Slusher's home in the hilly Flying Triangle area overlooking the Portuguese Bend coastline is slowly being torn apart by a landslide that was first detected six years ago and one that some geology experts believe has grown to encompass 88 acres in Rolling Hills and Rancho Palos Verdes. Five homes in Rolling Hills have been destroyed and at least six have been seriously undermined.
That slide, in turn, has piled up a mountain of lawsuits by Slusher and 40 others who are owners or former owners of 21 Flying Triangle properties.
Ancient Slide Area
They claim to be the victims of agencies and firms that permitted homes to be built in what has been identified as an ancient slide area, and who control water drainage into the canyons that owners contend is the major contributor to the landslide.
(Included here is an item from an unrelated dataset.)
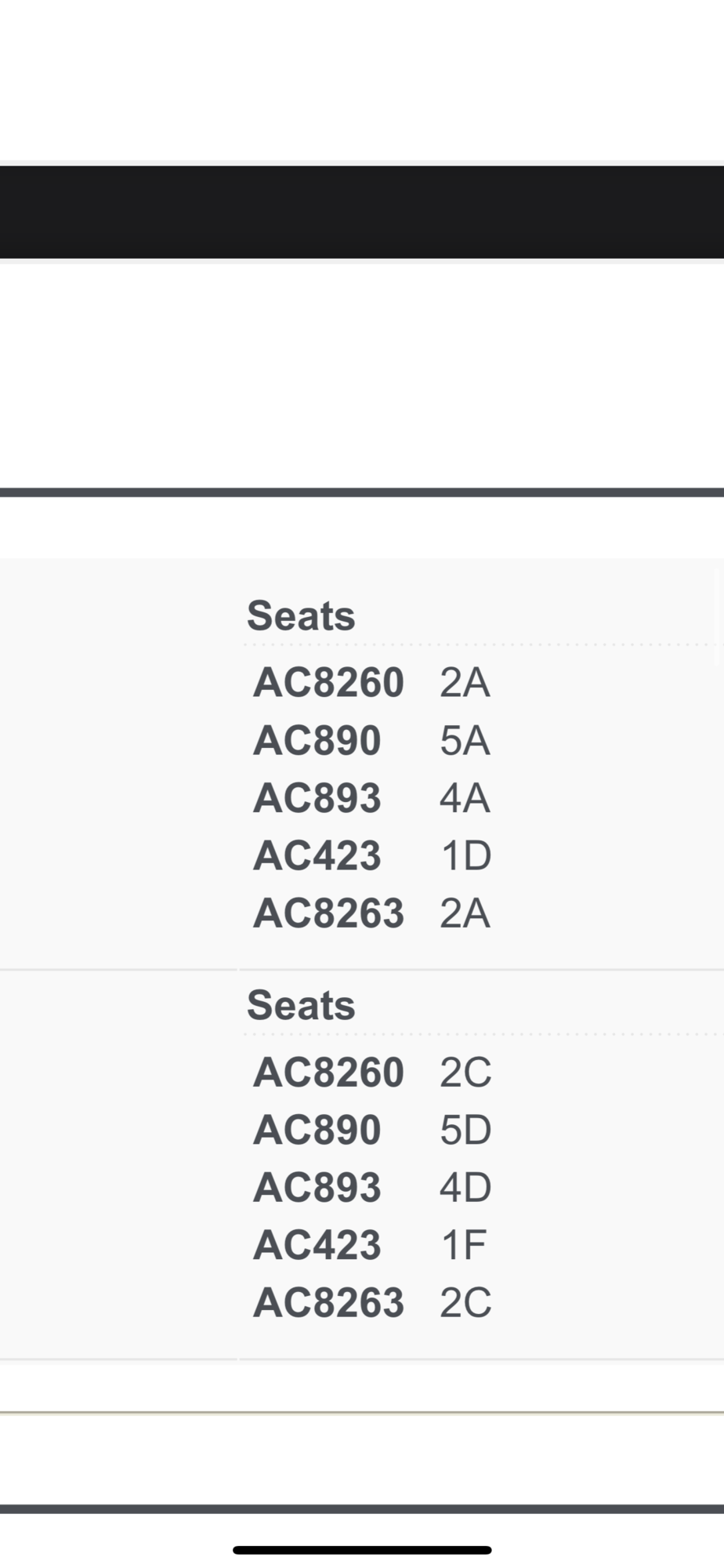Select flight AC8260 beside seat 2A

(328, 682)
Defendants include the city, the Rolling Hills Community Assn., Los Angeles County and the county Flood Control District, California Water Service, and two engineering firms, Maurseth, Howe & Lockwood and Lockwood & Singh.
For their part, defense attorneys contend that extremely heavy rainfall in the late 1970s saturated the ground and reactivated slides that had existed since prehistoric times. One attorney labeled it an "act of God."
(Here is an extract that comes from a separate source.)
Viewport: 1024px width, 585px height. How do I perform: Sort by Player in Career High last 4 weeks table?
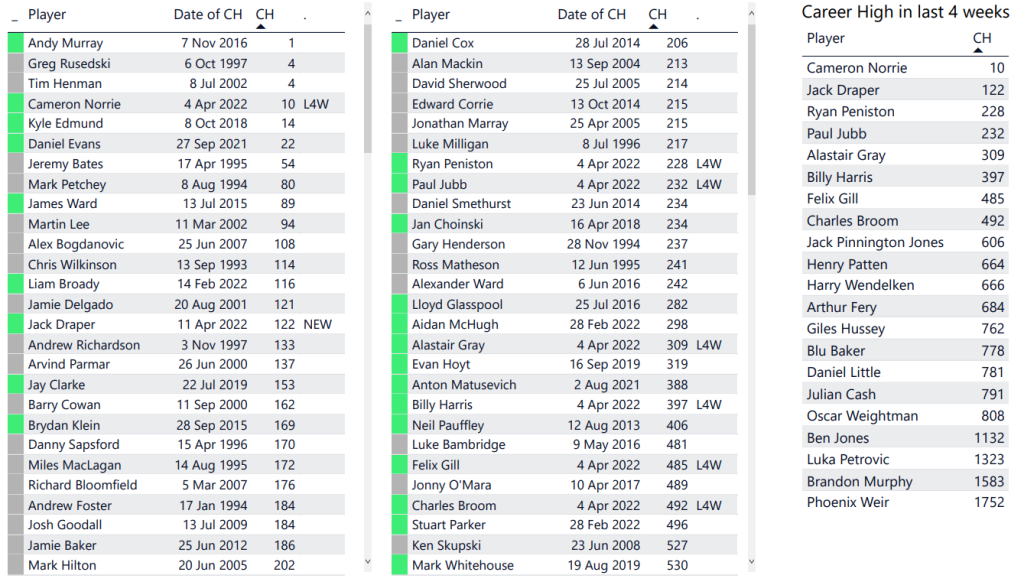[x=826, y=38]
Doug Elwell , the county counsel handling the Flying Triangle case, said all of the defendants believe that construction of homes and maintenance of drains "was done on a reasonable basis, with reasonable knowledge and prudence, " based on the geological data available.
The suits, some of them dating from 1981, have been consolidated and are awaiting trial in Torrance Superior Court unless they are settled in conferences ordered by Judge George R. Perkovich Jr.
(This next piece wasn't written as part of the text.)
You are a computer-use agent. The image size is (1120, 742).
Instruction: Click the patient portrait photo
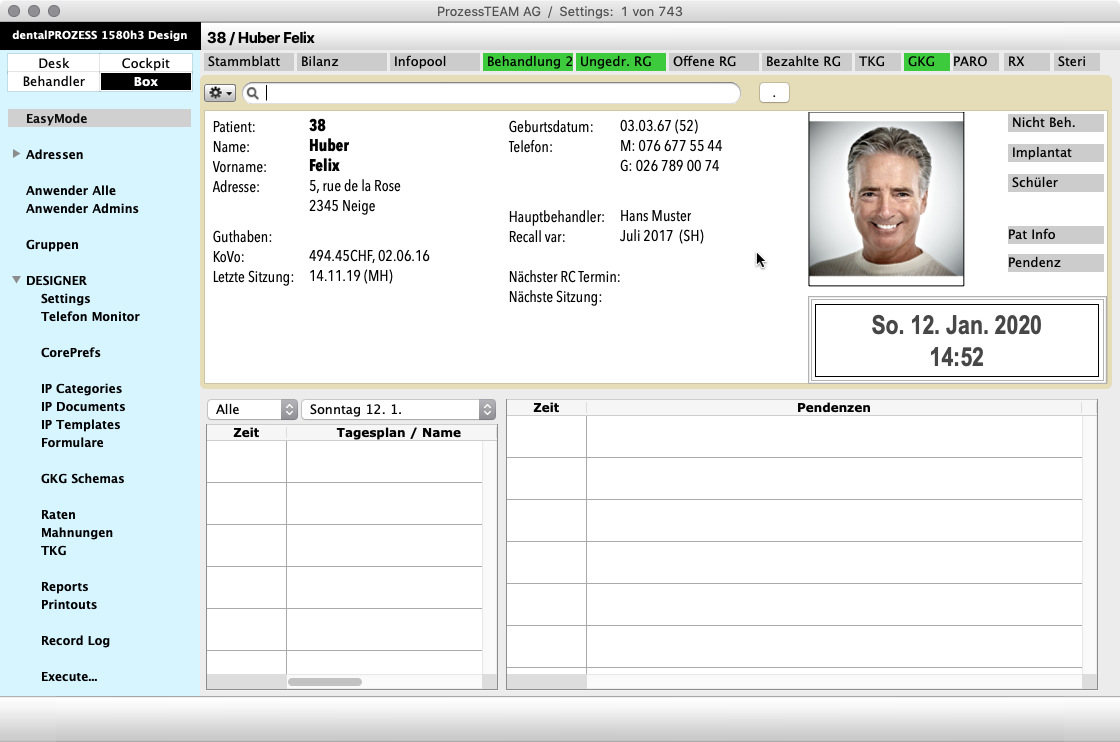click(886, 198)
While most attorneys in the case declined to speculate about the chances of a settlement, Rudy said he believes it is unlikely. Meetings so far have failed to settle any of the cases; another meeting is scheduled for Monday.
If the case goes to trial, attorneys predict it will last for several months because of the number of people involved and the complex scientific testimony that will be required.
The plaintiffs are seeking in excess of $20 million in damages. Their properties were worth between $500,000 and $1 million apiece before the landslide began, according to Judy Johnson, an attorney representing two of the property owners.
Some property owners also sued each other for liability in connection with the slide, but Johnson said most have been dismissed. "Obviously, this has caused hard feelings in the community, but the plaintiffs are now united," Johnson said.
Although the case once centered on the contention that the landslide was triggered by construction of three homes in the Flying Triangle in the late 1970s, the focus has since shifted to whether excessive amounts of water were dumped into Klondike Canyon from a drain on Crest Road near Portuguese Bend Road, producing erosion that caused the slide.
Ron Beck, an attorney with the law firm that represents most of the property owners, asserted that a drain "owned and controlled" by the city and the association was modified in the 1970s, resulting in the dumping of water into Klondike that ordinarily would have gone elsewhere.
Johnson said this water caused erosion in the canyon "which resulted in loss of support and caused the slide to start."
But City Atty. Michael Jenkins countered by saying that the slide is too large for the land movement to have been caused by "a little water trickling down a canyon."
Ted Armbruster, attorney for the association, said the Crest drain has been maintained by the association and perhaps the city, but he said it contributes an "insignificant" amount of water to Klondike.
For its part, the association, which maintains roads and other community facilities in private and gated Rolling Hills, has filed a cross-complaint against the property owners, asserting that water from their septic tanks has contributed to the landslide.
"Water is the primary factor in causing the slide. . . . and homeowners' use of septic systems clearly places these additional waters into the slide plane," Armbruster said.
The issue of home construction remains a part of the case, according to attorneys for the property owners, although Johnson said the theory that grading and construction might have activated the slide "has pretty much been dismissed by all parties."